The problem: Can you copy the rows below without changing a single character?

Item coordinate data
---

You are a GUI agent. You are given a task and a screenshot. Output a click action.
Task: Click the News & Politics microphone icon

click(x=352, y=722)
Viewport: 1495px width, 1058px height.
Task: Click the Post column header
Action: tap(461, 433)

---

Exercise output:
You are a GUI agent. You are given a task and a screenshot. Output a click action.
Task: Click the News & Politics microphone icon

click(x=352, y=722)
Viewport: 1495px width, 1058px height.
Task: Click the Post column header
Action: tap(461, 433)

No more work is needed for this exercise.